In this context, Dongsheng Xu135 conducted a study where the particle size distribution of microcapsules was examined using a laser particulate dimension analyzer capable of measuring particles ranging from 0.1 μm to 2000 μm.135 The analyzer demonstrated high precision, with standard errors below 1% and high repeatability. During the measurement, microcapsules were dispersed using a wet technique at a rotation speed of 2500 rpm. The results indicated that increasing the rotation speed led to a reduction in particle size, aligning with previous observations. Microcapsule particles were found to range broadly from 0 to 800 μm; however, when the synthesis rotation speed exceeded 450 rpm, the particle size distribution significantly narrowed.136
9. Mechanical interaction between capsule and cement matrix
9.1. Shell rupture due to shrinkage stress
Shrinkage stresses formed during cement hydration and drying significantly affect the interaction between the cement matrix and the polymeric shell of microcapsules. According to Leyang Lv et al.,137 the rupture force of phenol-fomaldehyde microcapsules increases with both shell thickness and capsule size, indicating that thicker-walled or larger capsules can better resist external stress.137 However, when embedded in the cement matrix, tensile stresses induced by shrinkage may act on the capsule shell and cause early rupture. This mechanical interaction suggests that smaller or thinner-shelled capsules may break and release the healing agent even before major cracking occurs if the shrinkage stress exceeds their rupture threshold. Such shrinkage-induced rupture can promote the preventive release of healing agents into microcracks and pores, providing an additional self-healing mechanism that enhances the longevity of cementitious composites.137
9.2. Interfacial adhesion
Interfacial adhesion is critical in influencing the efficiency of capsule-based self-healing systems, as it directly influences both the release of the healing agent and the quality of the healed zone. Strong bonding between the capsule shell and the cement matrix ensures that the capsules rupture at appropriate locations when cracks propagate, releasing the healing agent exactly where needed. Conversely, poor adhesion may lead to debonding, premature failure or ineffective healing due to cracks propagating along the capsule–matrix interface. In addition, once the healing agent is released, good interfacial compatibility with the host matrix is essential for proper wetting and bonding of fracture surfaces.138 Studies on epoxy resin encapsulation show that interfacial bonding and healing efficiency improve significantly when the encapsulated polymer is chemically compatible with the surrounding matrix.138 Techniques such as creating double-shell structures or modifying capsule shells with compatible resin coatings have been proposed to overcome adhesion issues. These approaches enhance interfacial bonding and improve the mechanical stability of the capsules, thereby ensuring long-lasting mechanical recovery in composite materials.
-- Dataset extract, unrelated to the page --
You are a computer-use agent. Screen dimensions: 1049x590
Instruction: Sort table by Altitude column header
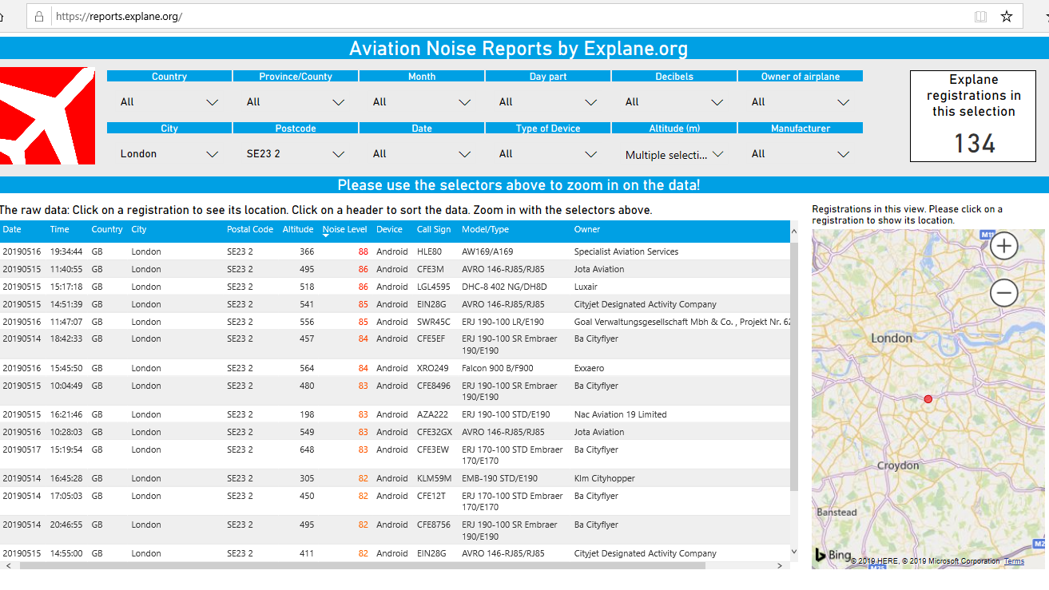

9.3. Degradation in alkaline media
The highly alkaline environment of cementitious matrices (pH ∼12–13) greatly influences the degradation behaviour of polymeric microcapsules, thereby affecting their interaction with the surrounding matrix. As reported by Hafeez Ullah et al.,100 many capsule shell materials gradually lose structural integrity due to hydrolysis or chemical attack under such conditions, weakening their walls and altering their load-bearing capability.100 This degradation may create weak interfacial zones or voids around the capsules, reducing matrix compactness and compromising mechanical strength. Moreover, deteriorated capsules may rupture prematurely under shrinkage or stress, causing early release of healing agents. While this can aid microcrack sealing, uncontrolled degradation risks reducing the system's long-term healing performance. Thus, alkaline-induced shell deterioration not only affects the timing and responsiveness of self-healing activation but also weakens the matrix–capsule interface and overall structural stability.100
9.4. Effect of supplementary materials
Incorporating supplementary materials such as polymer modifiers, nanosilica or industrial by-products like electric arc furnace dust can significantly influence the self-healing ability of cementitious systems. These additives enhance the dispersion of microcapsules, refine crack structures and increase the likelihood of stress-induced healing agent release. However, the effect is not always linear, as excessive additions may reduce mechanical strength; hence, dosage optimization is essential. Superabsorbent polymers (SAPs) and fly ash have been shown to play a synergistic role in enhancing self-healing performance.139 SAPs absorb water and expand, blocking crack pathways and providing internal curing reservoirs, while fly ash contributes to denser microstructures through pozzolanic reactions. Although excessive SAP content may increase porosity and reduce compressive strength, the combined effect can achieve full crack closure and permeability recovery under wet–dry cycles.140 In microbial self-healing cement, fly ash has proved to be a more efficient microorganism carrier than blast furnace slag or nanosilica due to its compatibility with the cement matrix. When combined with calcium and nutrient-rich sustained-release microcapsules, it promotes microbial viability and calcite precipitation. Furthermore, incorporating glycerin and polyvinyl alcohol as stabilizers in capsule walls adds flexibility and enables controlled release, improving crack repair without compromising the slurry's rheology.141
9.5. Polymerization kinetics
The polymerization kinetics of the healing agents significantly affect the mechanical interaction between microcapsules and the cement matrix. When a crack propagates, the capsule ruptures and releases its core such as methyl methacrylate (MMA) or dicyclopentadiene (DCPD) which polymerizes rapidly in the presence of catalysts like Grubbs’ catalyst or triethylborane.142,143 Fast polymerization ensures that the liquid healing agent completely fills the crack before diffusing away, forming covalent bonds that rejoin the fracture surfaces with the surrounding matrix.144 The rate of polymerization is thus critical for efficient stress transfer and long-term durability. A denser, cross-linked network resulting from faster conversion improves crack sealing, lowers permeability and enhances mechanical recovery under cyclic loading. Therefore, the coordination between capsule rupture behaviour and polymerization kinetics is vital for reliable self-healing and mechanical reinforcement of cementitious composites.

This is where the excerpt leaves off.